A complete answer lists every line of the entries below where the string "Retail" appears.

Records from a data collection
[Start of section]
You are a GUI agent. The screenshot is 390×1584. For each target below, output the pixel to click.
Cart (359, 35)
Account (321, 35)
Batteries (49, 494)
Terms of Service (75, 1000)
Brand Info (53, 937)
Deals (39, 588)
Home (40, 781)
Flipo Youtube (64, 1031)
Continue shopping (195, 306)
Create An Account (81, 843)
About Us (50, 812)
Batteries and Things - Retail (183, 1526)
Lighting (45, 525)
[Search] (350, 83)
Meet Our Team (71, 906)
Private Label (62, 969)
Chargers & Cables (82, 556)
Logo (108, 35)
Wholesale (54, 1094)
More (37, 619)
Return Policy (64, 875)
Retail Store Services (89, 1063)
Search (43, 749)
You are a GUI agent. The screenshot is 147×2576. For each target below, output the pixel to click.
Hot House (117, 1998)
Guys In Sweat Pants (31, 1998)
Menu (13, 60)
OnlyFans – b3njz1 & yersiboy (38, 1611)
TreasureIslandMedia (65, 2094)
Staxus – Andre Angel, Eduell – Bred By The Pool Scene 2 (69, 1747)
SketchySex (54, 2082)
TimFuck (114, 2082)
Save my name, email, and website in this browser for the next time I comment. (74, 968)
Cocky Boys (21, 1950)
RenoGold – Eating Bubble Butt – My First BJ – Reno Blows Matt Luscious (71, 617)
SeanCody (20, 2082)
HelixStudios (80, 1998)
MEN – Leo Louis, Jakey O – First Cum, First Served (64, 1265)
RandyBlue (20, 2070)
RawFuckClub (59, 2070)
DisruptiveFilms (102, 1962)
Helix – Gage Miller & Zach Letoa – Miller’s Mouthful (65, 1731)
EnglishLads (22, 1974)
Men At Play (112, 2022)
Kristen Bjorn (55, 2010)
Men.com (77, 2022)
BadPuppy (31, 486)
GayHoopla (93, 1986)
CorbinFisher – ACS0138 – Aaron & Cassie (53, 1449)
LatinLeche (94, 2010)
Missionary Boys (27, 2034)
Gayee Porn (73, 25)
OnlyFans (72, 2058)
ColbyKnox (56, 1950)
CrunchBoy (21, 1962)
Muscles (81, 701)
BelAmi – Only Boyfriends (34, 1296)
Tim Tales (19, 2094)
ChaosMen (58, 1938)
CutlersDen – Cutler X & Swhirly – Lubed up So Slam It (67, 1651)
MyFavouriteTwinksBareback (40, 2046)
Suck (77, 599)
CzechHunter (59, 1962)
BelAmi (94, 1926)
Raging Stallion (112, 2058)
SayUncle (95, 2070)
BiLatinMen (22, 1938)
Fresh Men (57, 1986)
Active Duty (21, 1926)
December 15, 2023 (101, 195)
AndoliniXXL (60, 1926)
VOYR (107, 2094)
[End of section]
SOLUTION:
Batteries and Things - Retail (183, 1526)
Retail Store Services (89, 1063)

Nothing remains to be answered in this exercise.